Memory Layer: How Agents Store and Retrieve Memory

Idea in 30 Seconds

Memory Layer is not just a fact store but a controlled layer for selecting, writing, and returning memory.

The agent should not send full history in every request. It reads from memory only what truly helps with the next step. Memory Layer should not blindly accumulate everything. Its task is to return little, but precise.

When needed: when the agent works not in one step but in a series of steps or sessions where consistency and personalization matter.

LLM can only see what is included in the current context. Memory Layer decides what from the past should be brought back.

Problem

Without a dedicated memory layer, the agent almost always works "from scratch".

This creates typical problems:

the agent asks again what it already knows;
answers become inconsistent across sessions;
too much irrelevant history gets into context;
important facts are lost in noise;
duplicates or conflicting versions of the same fact accumulate in memory;
agent personalizes answers based on stale or weakly supported data.

As a result, cost, latency, and answer errors increase.

Solution

Add Memory Layer as a separate layer for memory operations: what to store, what to return to context, and what to delete.

It separates "how to remember" logic from "how to think" logic, so the agent runs more stably.

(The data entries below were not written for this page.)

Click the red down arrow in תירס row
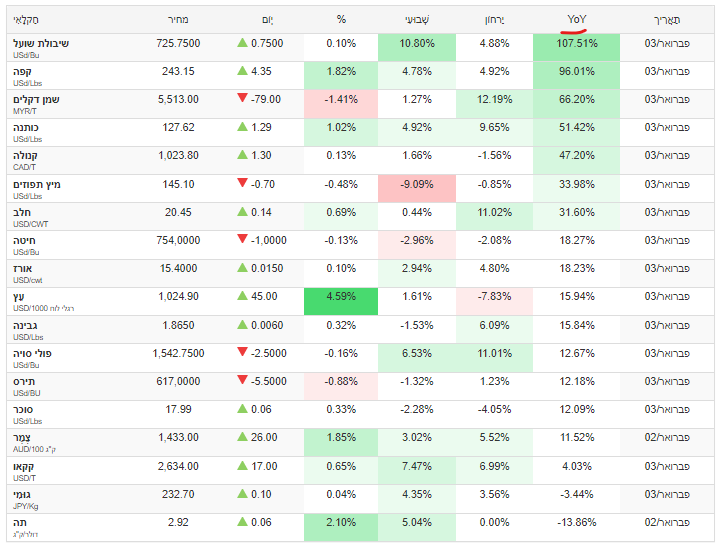 pos(242,380)
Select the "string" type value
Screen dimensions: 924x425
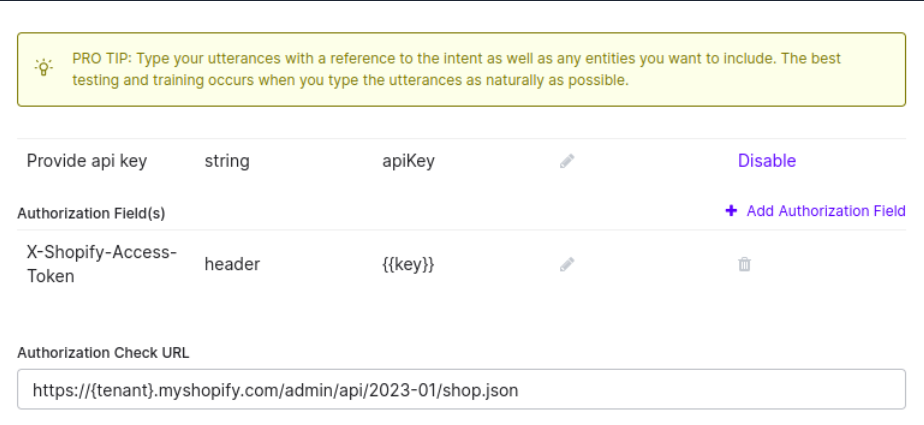pos(227,161)
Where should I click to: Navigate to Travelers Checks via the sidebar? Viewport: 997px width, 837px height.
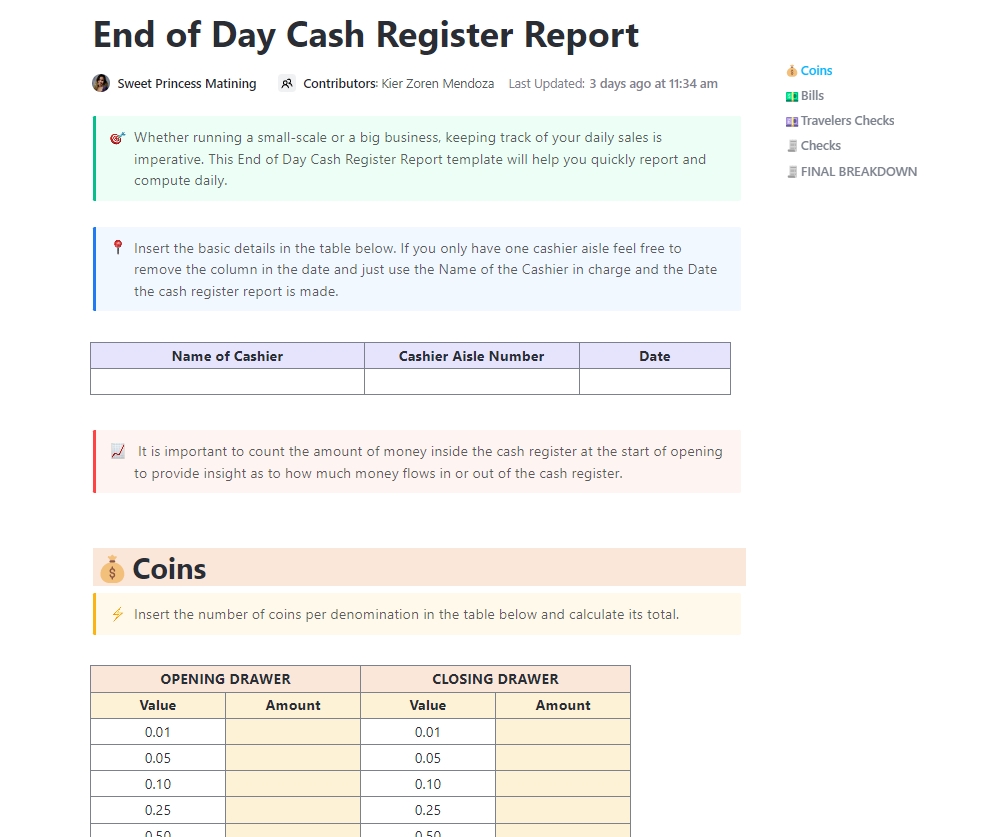coord(848,120)
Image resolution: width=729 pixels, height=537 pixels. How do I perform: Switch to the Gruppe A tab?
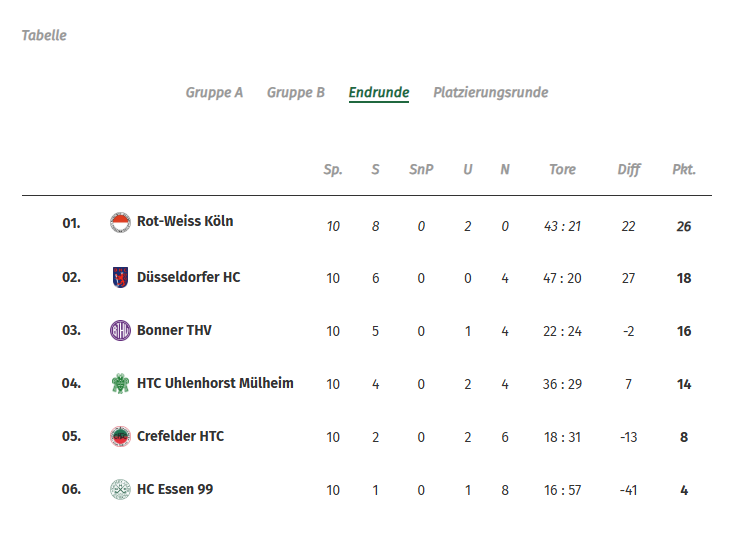(214, 93)
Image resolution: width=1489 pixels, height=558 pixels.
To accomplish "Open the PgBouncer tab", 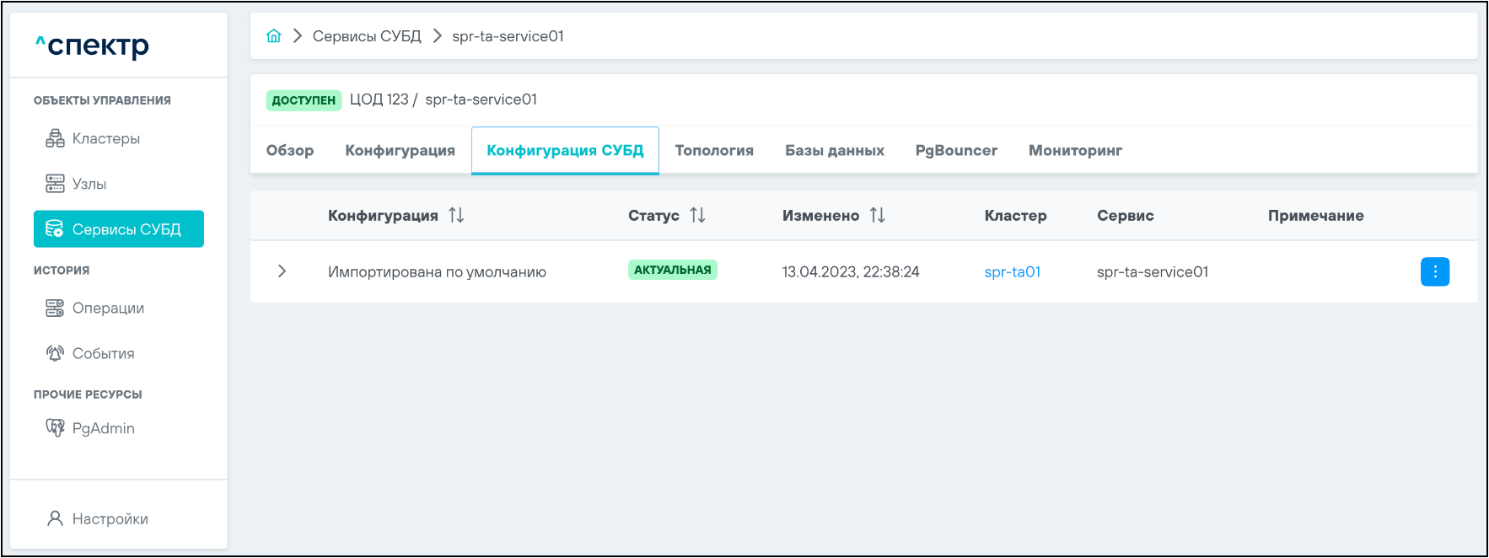I will click(x=956, y=151).
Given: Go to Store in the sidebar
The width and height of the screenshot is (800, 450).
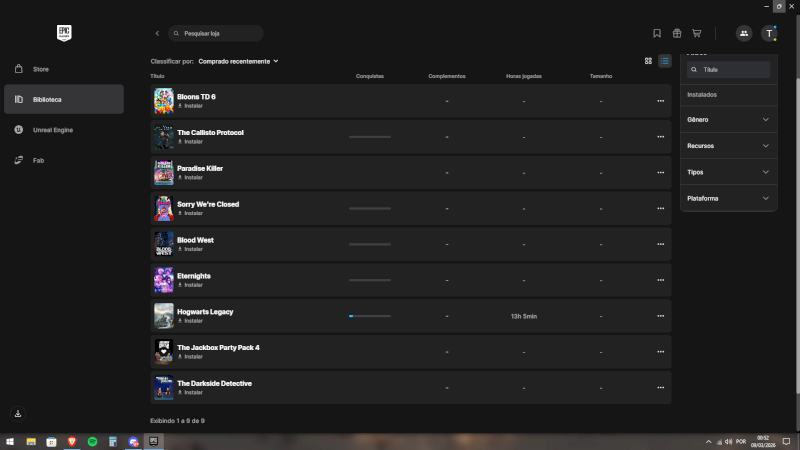Looking at the screenshot, I should point(41,69).
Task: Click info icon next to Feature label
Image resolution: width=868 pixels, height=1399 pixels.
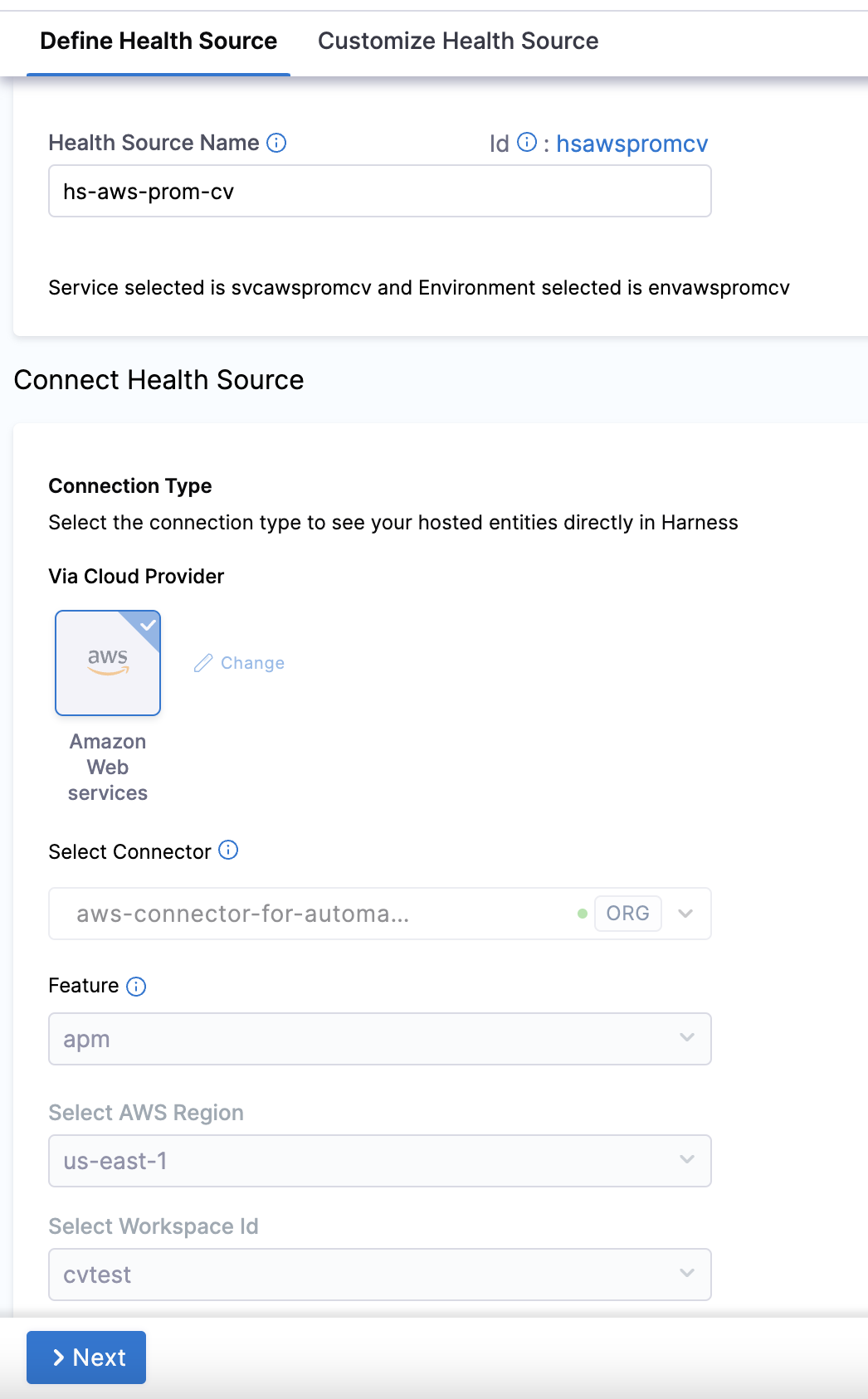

Analogy: like a manager's notes about a client.
A manager does not keep the whole message archive in mind. They pull short relevant notes: what matters for this specific conversation.
Memory Layer does the same by returning only needed memory at the needed moment.

How Memory Layer Works

Memory Layer is a controlled layer between Agent Runtime and memory store that decides what to read, what to write, and what to clean up.

Diagram

Full flow description: Retrieve → Rank → Inject → Write → Compact

Retrieve
Runtime asks Memory Layer for facts for the current step.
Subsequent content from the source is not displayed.